Assignment =
Restate, word for word, the lines from the opening line of the data through the line containing "08/05/2023 (10, 1082)", both included, and nothing else.

Task data =
· · ·

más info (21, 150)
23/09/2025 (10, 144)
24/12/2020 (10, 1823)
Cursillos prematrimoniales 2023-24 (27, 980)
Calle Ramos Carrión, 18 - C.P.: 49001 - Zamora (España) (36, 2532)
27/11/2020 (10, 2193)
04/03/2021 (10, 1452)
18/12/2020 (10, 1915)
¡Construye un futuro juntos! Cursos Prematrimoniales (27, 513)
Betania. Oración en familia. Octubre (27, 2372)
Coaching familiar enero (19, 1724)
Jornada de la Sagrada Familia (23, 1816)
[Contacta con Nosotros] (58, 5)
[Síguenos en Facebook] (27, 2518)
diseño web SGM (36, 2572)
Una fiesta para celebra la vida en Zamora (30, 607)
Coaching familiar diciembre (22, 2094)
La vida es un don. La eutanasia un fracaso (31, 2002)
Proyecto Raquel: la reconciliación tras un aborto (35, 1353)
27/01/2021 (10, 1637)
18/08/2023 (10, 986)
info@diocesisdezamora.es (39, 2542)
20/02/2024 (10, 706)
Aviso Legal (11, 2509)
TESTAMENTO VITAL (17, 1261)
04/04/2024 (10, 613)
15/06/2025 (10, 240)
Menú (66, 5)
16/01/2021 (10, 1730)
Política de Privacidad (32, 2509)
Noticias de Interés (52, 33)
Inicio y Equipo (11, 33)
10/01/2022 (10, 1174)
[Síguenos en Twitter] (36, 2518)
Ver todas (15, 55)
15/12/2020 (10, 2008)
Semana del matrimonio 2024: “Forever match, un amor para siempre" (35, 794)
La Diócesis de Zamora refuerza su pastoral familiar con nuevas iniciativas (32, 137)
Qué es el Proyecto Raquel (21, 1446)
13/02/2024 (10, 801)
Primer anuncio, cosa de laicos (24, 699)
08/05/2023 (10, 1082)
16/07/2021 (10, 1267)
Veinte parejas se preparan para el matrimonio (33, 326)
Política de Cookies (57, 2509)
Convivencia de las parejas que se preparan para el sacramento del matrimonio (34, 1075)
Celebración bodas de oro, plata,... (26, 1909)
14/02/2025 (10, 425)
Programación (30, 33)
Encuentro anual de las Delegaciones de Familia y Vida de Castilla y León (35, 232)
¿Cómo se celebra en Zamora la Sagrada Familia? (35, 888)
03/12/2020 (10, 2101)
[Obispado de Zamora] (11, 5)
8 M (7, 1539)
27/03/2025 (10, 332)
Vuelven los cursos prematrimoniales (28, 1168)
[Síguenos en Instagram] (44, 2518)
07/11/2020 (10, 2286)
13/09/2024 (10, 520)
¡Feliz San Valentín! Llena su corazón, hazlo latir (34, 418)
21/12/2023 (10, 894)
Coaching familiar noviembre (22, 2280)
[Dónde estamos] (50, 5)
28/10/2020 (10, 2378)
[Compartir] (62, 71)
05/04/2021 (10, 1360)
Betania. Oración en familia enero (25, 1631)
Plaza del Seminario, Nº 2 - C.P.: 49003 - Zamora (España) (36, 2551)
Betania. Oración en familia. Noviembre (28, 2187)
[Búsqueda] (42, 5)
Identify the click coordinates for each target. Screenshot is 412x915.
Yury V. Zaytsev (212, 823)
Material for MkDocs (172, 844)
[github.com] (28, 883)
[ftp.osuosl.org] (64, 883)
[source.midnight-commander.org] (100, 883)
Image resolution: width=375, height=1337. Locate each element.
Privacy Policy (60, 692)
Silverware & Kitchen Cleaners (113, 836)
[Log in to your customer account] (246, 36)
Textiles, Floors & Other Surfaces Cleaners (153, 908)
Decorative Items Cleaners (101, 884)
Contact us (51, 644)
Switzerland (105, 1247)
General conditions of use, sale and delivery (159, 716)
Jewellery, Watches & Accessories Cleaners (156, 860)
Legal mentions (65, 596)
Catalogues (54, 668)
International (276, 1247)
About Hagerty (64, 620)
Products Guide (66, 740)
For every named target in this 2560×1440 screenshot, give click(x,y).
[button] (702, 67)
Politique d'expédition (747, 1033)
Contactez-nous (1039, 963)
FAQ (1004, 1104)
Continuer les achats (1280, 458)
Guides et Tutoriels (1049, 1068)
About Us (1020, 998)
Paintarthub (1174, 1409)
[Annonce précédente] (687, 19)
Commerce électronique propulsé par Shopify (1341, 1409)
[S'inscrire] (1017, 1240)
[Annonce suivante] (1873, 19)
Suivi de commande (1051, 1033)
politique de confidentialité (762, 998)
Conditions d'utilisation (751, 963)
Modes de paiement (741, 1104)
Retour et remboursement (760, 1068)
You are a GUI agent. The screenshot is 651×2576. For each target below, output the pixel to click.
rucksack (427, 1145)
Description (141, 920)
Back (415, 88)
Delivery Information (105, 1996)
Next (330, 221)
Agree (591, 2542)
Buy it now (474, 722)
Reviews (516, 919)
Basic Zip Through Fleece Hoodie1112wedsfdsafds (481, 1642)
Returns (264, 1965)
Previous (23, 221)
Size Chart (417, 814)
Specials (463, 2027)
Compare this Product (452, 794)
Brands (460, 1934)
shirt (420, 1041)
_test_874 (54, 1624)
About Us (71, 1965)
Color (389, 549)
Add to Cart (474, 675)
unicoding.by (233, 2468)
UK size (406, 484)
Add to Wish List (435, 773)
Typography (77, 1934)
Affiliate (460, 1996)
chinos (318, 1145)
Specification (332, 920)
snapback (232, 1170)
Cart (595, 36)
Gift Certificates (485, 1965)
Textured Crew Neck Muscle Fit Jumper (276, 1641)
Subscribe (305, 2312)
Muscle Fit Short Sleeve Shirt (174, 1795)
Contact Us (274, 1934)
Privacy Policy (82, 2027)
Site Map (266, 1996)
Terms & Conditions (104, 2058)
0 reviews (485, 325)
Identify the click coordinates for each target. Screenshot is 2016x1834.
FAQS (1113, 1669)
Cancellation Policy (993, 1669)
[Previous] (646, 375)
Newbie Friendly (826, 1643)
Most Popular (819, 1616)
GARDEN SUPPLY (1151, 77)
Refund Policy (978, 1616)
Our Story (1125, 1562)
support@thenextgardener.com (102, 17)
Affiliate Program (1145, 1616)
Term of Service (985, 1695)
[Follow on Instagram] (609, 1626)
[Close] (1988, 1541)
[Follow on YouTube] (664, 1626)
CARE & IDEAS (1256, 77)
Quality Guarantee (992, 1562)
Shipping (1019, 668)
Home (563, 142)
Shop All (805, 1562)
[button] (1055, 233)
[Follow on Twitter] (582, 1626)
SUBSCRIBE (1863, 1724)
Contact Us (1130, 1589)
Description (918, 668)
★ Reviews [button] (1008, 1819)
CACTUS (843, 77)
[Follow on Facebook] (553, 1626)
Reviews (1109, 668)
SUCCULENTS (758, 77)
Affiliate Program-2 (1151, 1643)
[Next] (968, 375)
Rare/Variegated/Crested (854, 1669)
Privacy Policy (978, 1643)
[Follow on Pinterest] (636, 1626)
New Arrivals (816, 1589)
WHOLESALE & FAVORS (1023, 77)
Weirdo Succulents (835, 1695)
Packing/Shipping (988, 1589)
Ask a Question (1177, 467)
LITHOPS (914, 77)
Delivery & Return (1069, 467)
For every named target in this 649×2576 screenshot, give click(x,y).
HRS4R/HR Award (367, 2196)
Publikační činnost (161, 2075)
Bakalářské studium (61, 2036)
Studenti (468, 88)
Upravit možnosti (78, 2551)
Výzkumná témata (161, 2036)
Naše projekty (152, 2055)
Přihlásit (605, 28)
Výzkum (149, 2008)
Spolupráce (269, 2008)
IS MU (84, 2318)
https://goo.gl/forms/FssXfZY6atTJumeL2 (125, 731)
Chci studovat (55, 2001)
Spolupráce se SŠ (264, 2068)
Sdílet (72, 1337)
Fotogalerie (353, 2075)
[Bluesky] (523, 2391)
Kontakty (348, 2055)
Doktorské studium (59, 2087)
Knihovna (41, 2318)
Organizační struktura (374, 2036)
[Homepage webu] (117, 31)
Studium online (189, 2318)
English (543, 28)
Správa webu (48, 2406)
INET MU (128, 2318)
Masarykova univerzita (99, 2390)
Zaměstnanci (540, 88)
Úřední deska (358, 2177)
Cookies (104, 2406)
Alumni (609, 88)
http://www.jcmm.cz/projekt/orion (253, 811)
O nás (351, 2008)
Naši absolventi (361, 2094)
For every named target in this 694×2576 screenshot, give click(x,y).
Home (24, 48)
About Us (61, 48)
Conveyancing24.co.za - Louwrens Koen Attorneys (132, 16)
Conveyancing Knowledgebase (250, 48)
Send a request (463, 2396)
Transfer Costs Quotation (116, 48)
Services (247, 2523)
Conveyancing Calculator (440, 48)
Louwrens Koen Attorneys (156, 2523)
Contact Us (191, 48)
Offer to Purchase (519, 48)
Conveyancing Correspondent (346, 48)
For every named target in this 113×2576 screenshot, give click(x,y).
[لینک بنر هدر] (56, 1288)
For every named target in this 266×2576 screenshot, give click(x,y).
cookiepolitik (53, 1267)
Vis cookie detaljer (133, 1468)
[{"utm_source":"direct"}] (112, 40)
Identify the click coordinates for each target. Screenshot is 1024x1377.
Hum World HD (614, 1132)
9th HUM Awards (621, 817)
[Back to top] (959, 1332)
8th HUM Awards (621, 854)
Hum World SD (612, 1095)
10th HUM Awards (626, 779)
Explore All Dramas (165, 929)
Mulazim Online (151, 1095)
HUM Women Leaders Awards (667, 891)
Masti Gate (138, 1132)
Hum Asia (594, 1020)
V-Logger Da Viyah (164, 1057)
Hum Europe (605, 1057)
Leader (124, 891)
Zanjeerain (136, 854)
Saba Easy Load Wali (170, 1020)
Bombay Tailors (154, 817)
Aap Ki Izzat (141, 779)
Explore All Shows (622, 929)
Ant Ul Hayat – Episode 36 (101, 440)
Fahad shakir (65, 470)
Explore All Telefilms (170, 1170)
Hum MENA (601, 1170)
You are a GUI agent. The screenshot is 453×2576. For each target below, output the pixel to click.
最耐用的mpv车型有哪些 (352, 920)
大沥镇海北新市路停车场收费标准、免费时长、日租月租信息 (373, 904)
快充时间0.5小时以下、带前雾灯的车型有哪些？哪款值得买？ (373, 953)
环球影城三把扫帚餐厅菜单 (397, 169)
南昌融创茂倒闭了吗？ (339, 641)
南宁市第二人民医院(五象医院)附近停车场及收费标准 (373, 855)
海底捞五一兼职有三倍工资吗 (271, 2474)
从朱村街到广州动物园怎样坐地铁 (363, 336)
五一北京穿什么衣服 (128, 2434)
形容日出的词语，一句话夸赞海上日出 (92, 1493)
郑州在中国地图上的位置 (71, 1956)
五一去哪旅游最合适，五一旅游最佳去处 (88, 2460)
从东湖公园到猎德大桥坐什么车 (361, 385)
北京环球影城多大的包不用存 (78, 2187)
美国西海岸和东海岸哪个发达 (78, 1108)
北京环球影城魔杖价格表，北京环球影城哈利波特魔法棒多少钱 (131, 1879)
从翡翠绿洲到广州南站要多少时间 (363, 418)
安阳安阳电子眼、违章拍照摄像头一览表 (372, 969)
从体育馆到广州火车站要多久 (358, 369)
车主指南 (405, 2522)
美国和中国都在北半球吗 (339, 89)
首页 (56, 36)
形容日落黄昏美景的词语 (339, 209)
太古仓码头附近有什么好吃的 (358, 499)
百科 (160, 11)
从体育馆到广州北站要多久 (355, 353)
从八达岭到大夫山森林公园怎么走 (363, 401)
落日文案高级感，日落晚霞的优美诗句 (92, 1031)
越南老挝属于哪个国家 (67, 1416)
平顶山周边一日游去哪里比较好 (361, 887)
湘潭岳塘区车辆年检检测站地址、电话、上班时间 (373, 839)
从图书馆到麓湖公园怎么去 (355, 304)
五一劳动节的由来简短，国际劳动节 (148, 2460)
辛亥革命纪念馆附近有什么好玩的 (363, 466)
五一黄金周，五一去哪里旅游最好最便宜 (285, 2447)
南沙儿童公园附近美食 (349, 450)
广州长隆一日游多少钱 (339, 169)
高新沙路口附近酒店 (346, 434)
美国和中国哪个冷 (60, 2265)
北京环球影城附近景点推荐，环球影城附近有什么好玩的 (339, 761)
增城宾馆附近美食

· · ·

Answer space =
más info (21, 150)
23/09/2025 (10, 144)
24/12/2020 (10, 1823)
Cursillos prematrimoniales 2023-24 (27, 980)
Calle Ramos Carrión, 18 - C.P.: 49001 - Zamora (España) (36, 2532)
27/11/2020 (10, 2193)
04/03/2021 (10, 1452)
18/12/2020 (10, 1915)
¡Construye un futuro juntos! Cursos Prematrimoniales (27, 513)
Betania. Oración en familia. Octubre (27, 2372)
Coaching familiar enero (19, 1724)
Jornada de la Sagrada Familia (23, 1816)
[Contacta con Nosotros] (58, 5)
[Síguenos en Facebook] (27, 2518)
diseño web SGM (36, 2572)
Una fiesta para celebra la vida en Zamora (30, 607)
Coaching familiar diciembre (22, 2094)
La vida es un don. La eutanasia un fracaso (31, 2002)
Proyecto Raquel: la reconciliación tras un aborto (35, 1353)
27/01/2021 (10, 1637)
18/08/2023 (10, 986)
info@diocesisdezamora.es (39, 2542)
20/02/2024 (10, 706)
Aviso Legal (11, 2509)
TESTAMENTO VITAL (17, 1261)
04/04/2024 (10, 613)
15/06/2025 (10, 240)
Menú (66, 5)
16/01/2021 (10, 1730)
Política de Privacidad (32, 2509)
Noticias de Interés (52, 33)
Inicio y Equipo (11, 33)
10/01/2022 (10, 1174)
[Síguenos en Twitter] (36, 2518)
Ver todas (15, 55)
15/12/2020 (10, 2008)
Semana del matrimonio 2024: “Forever match, un amor para siempre" (35, 794)
La Diócesis de Zamora refuerza su pastoral familiar con nuevas iniciativas (32, 137)
Qué es el Proyecto Raquel (21, 1446)
13/02/2024 (10, 801)
Primer anuncio, cosa de laicos (24, 699)
08/05/2023 (10, 1082)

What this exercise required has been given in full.